Finkelson Finkelson - 4 months ago 15
JSON Question

Spark UDF returns a length of field instead of length of value

Consider the code below

object SparkUDFApp {
def main(args: Array[String]) {

val df = ctx.read.json(".../example.json")
df.registerTempTable("example")

val fn = (_: String).length // % 10
ctx.udf.register("len10", fn)

val res0 = ctx sql "SELECT len10('id') FROM example LIMIT 1" map {_ getInt 0} collect

println(res0.head)
}
}


JSON example

{"id":529799371026485248,"text":"Example"}


The code should return a length of the field value from JSON (e.g. 'id' has value 18). But instead of returning '18' it returns '2', which is the length of 'id' I suppose.

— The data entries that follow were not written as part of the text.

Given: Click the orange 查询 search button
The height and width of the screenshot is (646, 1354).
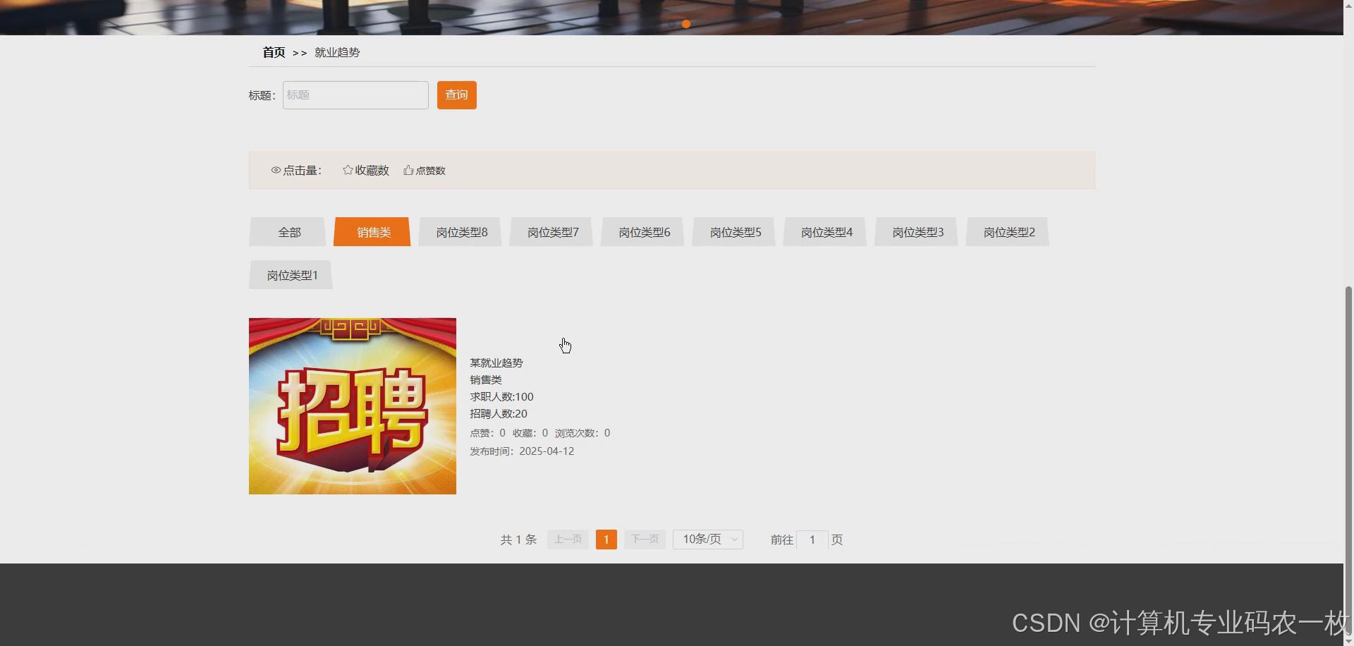Looking at the screenshot, I should point(456,95).
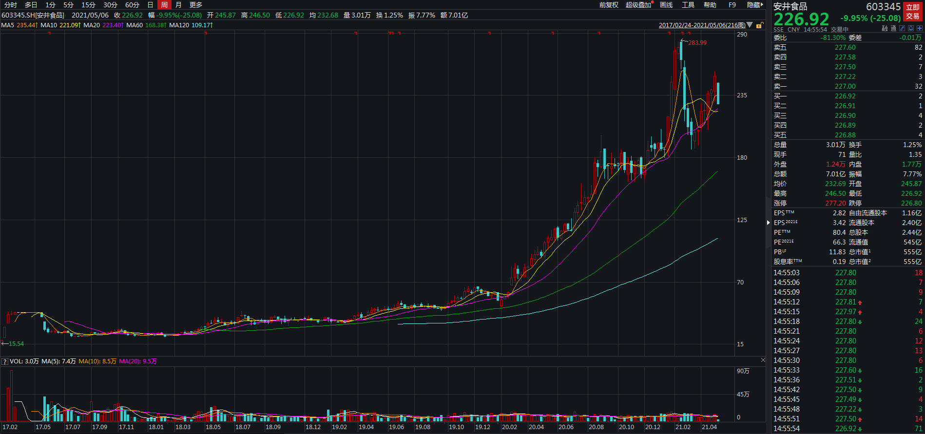925x434 pixels.
Task: Click the red 立即交易 trade button
Action: coord(912,12)
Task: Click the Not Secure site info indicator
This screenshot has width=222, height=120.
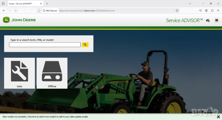Action: tap(50, 11)
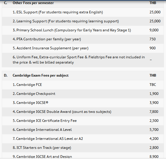Screen dimensions: 166x159
Task: Click the ICT Starters on Track row
Action: pos(83,148)
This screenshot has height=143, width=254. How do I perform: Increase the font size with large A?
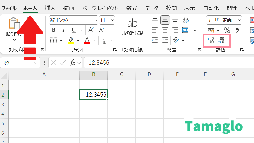[x=91, y=30]
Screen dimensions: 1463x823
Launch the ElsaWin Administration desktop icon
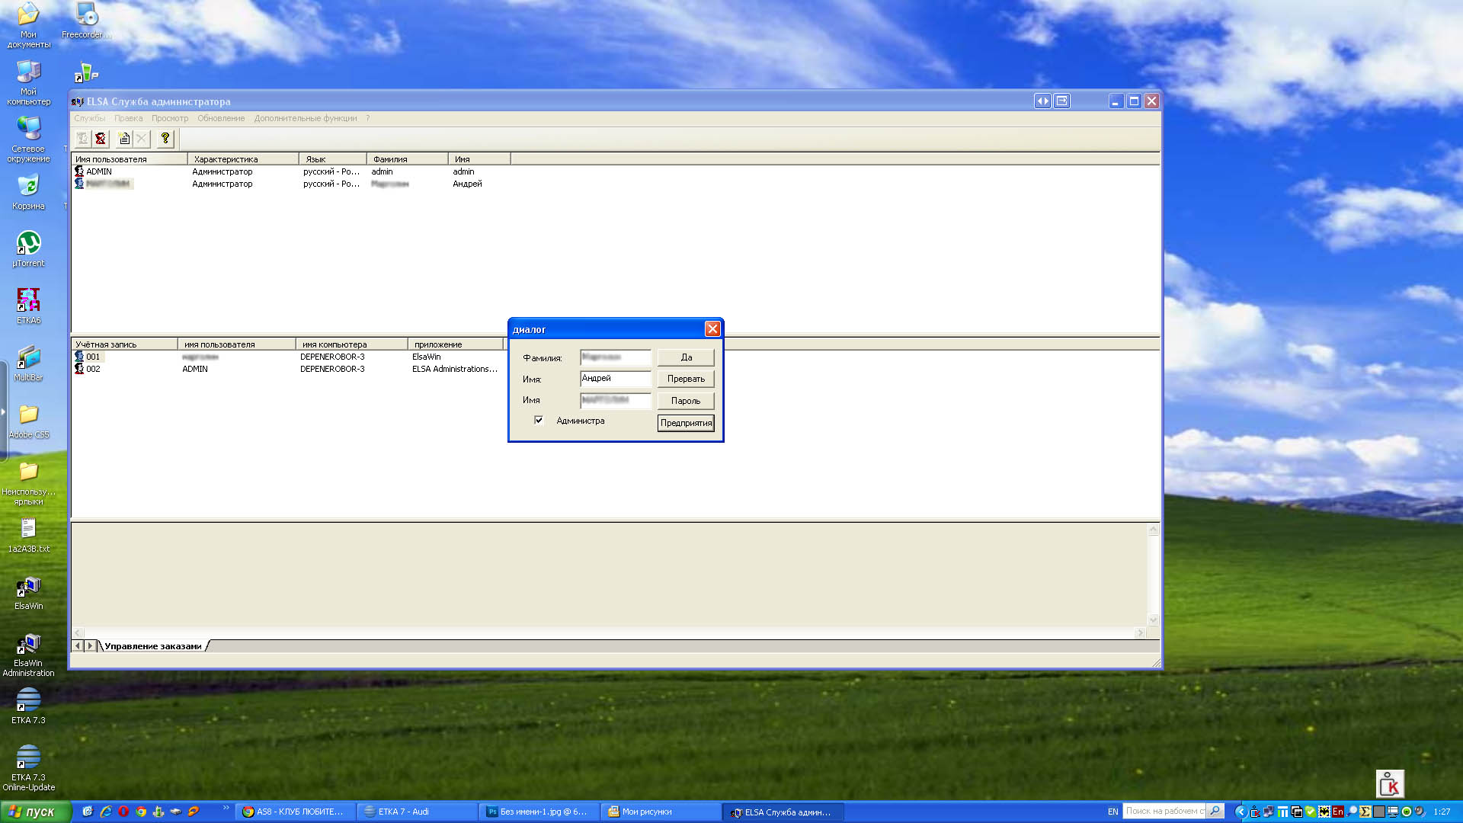[28, 655]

So my question is how to rewrite UDF to fix it?

Answer

The problem is that you are passing the string id as a literal to your UDF so it is interpreted as one instead of a column (notice that it has 2 letters this is why it returns such number). To solve this just change the way how you formulate the SQL query.

E.g.

val res0 = ctx sql "SELECT len10(id) FROM example LIMIT 1" map {_ getInt 0} collect

// Or alternatively
val len10 = udf(word => word.length)
df.select(len10(df("id")).as("length")).show()